Workout programs usually aren’t labeled as “full-body” or “body part” routines, but we’ve all heard of “leg days” or “arm days,” versus workouts that do it all. Every program wants you to build muscle, get strong, or lose weight. Choosing between full-body or specific focus routines, however, isn’t easy.
In a full-body routine, you train every major muscle in your body, like your chest, back, arms, hamstrings, and abs, in each workout. They incorporate exercises that engage many of those muscle groups in one movement, like squats, deadlifts, and overhead presses, all of which are also called compound movements. Compound movements demand a lot of energy and burn more calories, but they also beat up your muscles and typically require you to rest more between each set of exercise and whole workouts.
The upside is that when you work out the same muscle groups by doing the same or similar exercises multiple times each week, you improve your overall body strength, rather than just in one area. This is what a typical full-body routine might look like (from Starting Strength):
Monday: Squats, bench press or overhead press, dead-lifts
Wednesday: Squats, overhead press/bench press, dead-lifts
Friday: Squats, overhead press/bench press, dead-lifts
Saturday and Sunday: Off
If you’re just starting to pick up weights, are short on time, or are more interested in shedding some pounds, full-body programs would be your jam.
For the beginner, these programs are more simple, help you learn and constantly practice the major compound exercises, and can lead to major strength and muscle gains because of how often you’re working out the same muscles.

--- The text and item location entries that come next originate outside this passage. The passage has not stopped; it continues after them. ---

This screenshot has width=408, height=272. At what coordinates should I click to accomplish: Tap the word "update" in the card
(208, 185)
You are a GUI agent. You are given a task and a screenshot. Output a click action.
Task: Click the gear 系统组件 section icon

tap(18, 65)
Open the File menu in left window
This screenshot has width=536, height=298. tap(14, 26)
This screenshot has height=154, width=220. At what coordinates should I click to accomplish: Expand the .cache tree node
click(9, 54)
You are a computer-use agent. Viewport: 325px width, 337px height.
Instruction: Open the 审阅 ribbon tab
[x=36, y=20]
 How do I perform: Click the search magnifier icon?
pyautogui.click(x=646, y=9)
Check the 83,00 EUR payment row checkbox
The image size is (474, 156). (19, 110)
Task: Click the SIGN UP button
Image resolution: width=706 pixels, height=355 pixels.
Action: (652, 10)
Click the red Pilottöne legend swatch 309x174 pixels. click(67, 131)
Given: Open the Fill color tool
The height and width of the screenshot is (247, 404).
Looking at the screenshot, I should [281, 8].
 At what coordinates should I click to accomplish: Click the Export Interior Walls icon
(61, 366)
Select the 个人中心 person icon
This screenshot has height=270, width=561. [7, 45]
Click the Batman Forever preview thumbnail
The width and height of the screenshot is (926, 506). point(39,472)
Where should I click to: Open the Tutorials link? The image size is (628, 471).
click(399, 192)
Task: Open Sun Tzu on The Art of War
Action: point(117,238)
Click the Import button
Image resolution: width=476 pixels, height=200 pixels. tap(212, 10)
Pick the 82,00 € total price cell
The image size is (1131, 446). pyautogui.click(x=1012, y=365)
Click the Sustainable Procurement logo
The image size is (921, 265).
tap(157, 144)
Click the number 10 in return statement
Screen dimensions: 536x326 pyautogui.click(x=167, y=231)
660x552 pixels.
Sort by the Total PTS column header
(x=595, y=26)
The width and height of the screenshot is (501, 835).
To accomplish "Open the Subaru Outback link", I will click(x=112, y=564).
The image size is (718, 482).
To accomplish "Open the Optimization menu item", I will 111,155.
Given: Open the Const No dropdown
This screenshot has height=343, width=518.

In fact, beginner strength programs, like Starting Strength and 5×5, emphasize those full-body movements to help you lay down a solid strength base.
Similarly, compound lifts engage so many muscles that they skyrocket your heart rate and burn more calories, making them more ideal for weight loss goals. For someone who doesn’t have much time to work out, full-body workouts are more efficient, so you don’t have to train as often throughout the week. Each workout in Starting Strength, for example, runs you through three exercises for a couple of sets each, which means you don’t have to spend hours in the gym.